HubrisEveryWhereOnline
HubrisEveryWhereOnline
1 year ago
Reply to  Wisdom Seeker

I’ve posted about this here several times. The Census Bureau came out with its revised population numbers yesterday: https://www.census.gov/newsroom/press-releases/2024/population-estimates-international-migration.html.

The short is the population revision for the past couple of years is significant and it’s mostly from immigration. Now the BLS will incorporate these higher revisions into its January report. So it’s VERY likely the past household survey numbers will increase because as Wisdom Seeker says here (and I’ve said in the past) the household survey is a relatively small sample that is then aggregated for the entire population. If the sample is representative, but the population size has been underestimated, then the employment numbers estimated from that survey will likely be low, and likely revised upwards to better match the establishment surveys (which are larger).

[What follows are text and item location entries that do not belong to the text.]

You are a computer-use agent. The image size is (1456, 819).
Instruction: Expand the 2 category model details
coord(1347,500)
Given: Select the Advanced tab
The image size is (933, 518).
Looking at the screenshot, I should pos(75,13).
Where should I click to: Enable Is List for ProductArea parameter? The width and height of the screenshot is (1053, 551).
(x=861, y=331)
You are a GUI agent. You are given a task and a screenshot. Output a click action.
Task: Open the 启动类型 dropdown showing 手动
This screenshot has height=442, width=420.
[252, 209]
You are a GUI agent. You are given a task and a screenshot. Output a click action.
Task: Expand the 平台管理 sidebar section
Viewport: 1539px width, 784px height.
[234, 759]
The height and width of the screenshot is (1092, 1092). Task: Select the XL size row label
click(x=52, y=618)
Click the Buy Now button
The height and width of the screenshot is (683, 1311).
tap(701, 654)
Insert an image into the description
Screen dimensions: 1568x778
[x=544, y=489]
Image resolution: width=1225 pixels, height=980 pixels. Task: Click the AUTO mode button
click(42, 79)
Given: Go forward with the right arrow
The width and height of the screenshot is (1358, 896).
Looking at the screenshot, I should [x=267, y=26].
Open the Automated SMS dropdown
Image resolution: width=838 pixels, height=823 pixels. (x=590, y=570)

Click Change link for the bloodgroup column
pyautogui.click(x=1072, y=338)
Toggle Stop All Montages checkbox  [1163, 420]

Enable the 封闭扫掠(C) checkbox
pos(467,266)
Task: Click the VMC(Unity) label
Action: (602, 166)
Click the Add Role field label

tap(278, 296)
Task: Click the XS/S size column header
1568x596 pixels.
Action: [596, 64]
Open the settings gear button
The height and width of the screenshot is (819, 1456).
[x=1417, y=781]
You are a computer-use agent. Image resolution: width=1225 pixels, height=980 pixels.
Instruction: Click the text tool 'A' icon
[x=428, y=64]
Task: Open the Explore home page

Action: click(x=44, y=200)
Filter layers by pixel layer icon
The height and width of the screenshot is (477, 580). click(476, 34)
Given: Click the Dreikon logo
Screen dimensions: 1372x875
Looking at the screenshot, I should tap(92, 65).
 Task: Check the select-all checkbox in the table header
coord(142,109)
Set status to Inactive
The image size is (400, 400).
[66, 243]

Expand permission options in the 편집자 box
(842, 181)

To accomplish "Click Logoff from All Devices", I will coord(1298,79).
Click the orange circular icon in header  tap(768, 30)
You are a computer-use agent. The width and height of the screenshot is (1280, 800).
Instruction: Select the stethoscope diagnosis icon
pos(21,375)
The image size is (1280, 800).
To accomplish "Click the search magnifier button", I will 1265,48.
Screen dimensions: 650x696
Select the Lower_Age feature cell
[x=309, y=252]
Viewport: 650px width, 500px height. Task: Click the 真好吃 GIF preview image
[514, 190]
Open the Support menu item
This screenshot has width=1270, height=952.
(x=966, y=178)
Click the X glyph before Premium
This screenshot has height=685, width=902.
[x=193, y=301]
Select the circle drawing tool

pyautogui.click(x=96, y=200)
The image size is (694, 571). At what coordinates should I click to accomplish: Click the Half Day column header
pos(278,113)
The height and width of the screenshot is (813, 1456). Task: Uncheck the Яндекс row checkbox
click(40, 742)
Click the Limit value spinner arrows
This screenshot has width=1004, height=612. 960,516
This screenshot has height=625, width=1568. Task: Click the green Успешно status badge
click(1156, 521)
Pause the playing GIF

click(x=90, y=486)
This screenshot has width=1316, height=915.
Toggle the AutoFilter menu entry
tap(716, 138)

So I’ll bet big the employment numbers will rise. But we won’t know for a couple of weeks how the unemployment rate will be revised. We’ll likely have both more employed and more unemployed, so the percentage rate could increase, decrease or stay the same

Nez
Nez
1 year ago
Reply to  Wisdom Seeker

By and large, on whatever uncounted jobs exist, no Federal, State, Medicare, etc is being extracted to feed the system, so those jobs are a not really a benefit to The System.
Yes, those jobs create consumption, but the net loss is not small: Illegal Aliens are a financial drain to the tune of $120-$160 billion per year according to the federal gov’s calculations.
They drain nearly every social welfare trough that exists in this country.
Federal, State and Local are tapped by these illegals and the lower and middle class Americans are the end victims..lower wages, higher rents, crime..
The poor pay a huge cost for the open borders.

Midnight
Midnight
1 year ago

Inflationary depression is what you are looking for.

Voodoo Economics
Voodoo Economics
1 year ago
Reply to  Midnight

Can’t be sustained for that long. Growth and inflation have effectively been the same the last decade. It is the x/x/x economy where growth/inflation/FFR are all equal.